Magnifica presenza: il palcoscenico, l’amore, la vita

8 ottobre 2018 • cinezoom

Come nell’opera pirandelliana “Sei personaggi in cerca d’autore”, Magnifica presenza ha come protagonisti non solo gli attori, ma le relative interpretazioni. Il regista Ferzan Özpetek, infatti, e la sceneggiatrice Federica Pontremoli si sono liberamente ispirati ad essa.

Magnifica presenza: la trama

Siamo a Roma, il fulcro dell’arte performativa, dove Pietro si è appena trasferito dalla Sicilia per realizzare il sogno di diventare attore. Innamorato di un ragazzo che non lo ricambia, una sera, dopo una burrascosa cena tra i due, scopre che nella sua abitazione vivono dei fantasmi. Si tratta della Compagnia Apollonio, che si esibiva negli anni della Seconda Guerra Mondiale. Dopo l’iniziale paura e giusta titubanza, Pietro trova in queste presenze dei nuovi amici, attori di successo all’epoca, ma tragicamente morti in circostanze misteriose; aiutandoli a ricordare che cosa sia accaduto loro, il giovane riuscirà a rimettere in ordine i tasselli della propria vita e a risollevarsi dalla depressione da cui è afflitto.

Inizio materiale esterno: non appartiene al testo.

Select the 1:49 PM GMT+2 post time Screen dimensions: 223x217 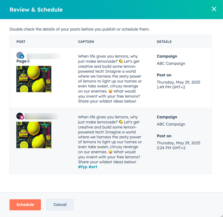(171, 87)
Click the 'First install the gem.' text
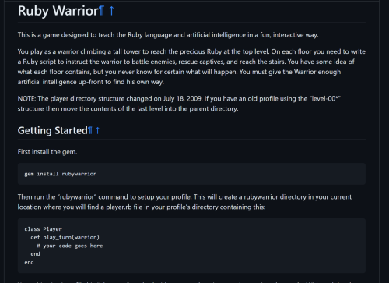The width and height of the screenshot is (389, 283). (x=47, y=152)
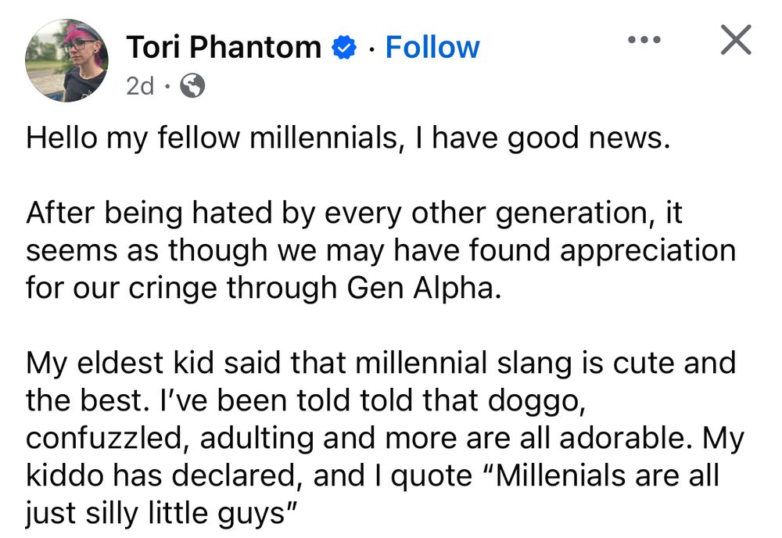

Il cast e il messaggio del film

Özpetek, come sempre, si circonda di attori di talento: Elio Germano, nel ruolo di Pietro, Giuseppe Fiorello, Margherita Buy, Vittoria Puccini, Cem Yılmaz e Andrea Bosca (tra gli attori della Compagnia), e una spietata Anna Proclemer, solo per citarne alcuni. La storia, poi, è romantica e commovente, piacevole e delicata; fa sorridere e incanta, come una magnifica presenza che si muove su un palcoscenico immaginario. I fantasmi degli attori che agiscono interpretando i propri personaggi, ma si risvegliano dal loro torpore mentale per trovare un nuovo contatto con la realtà. E Pietro che, seppur vivo, passa dall’essere il fantasma di se stesso ad avere maggiore consapevolezza di sé e del suo talento.

Magnifica presenza, una parabola sulla vita, sul teatro e l’arte della recitazione, e sul filo rosso che lega tutto questo: l’amore, tra due persone, per il proprio lavoro, per il teatro. L’amore che permette di riscattarsi. L’amore che dona l’eternità.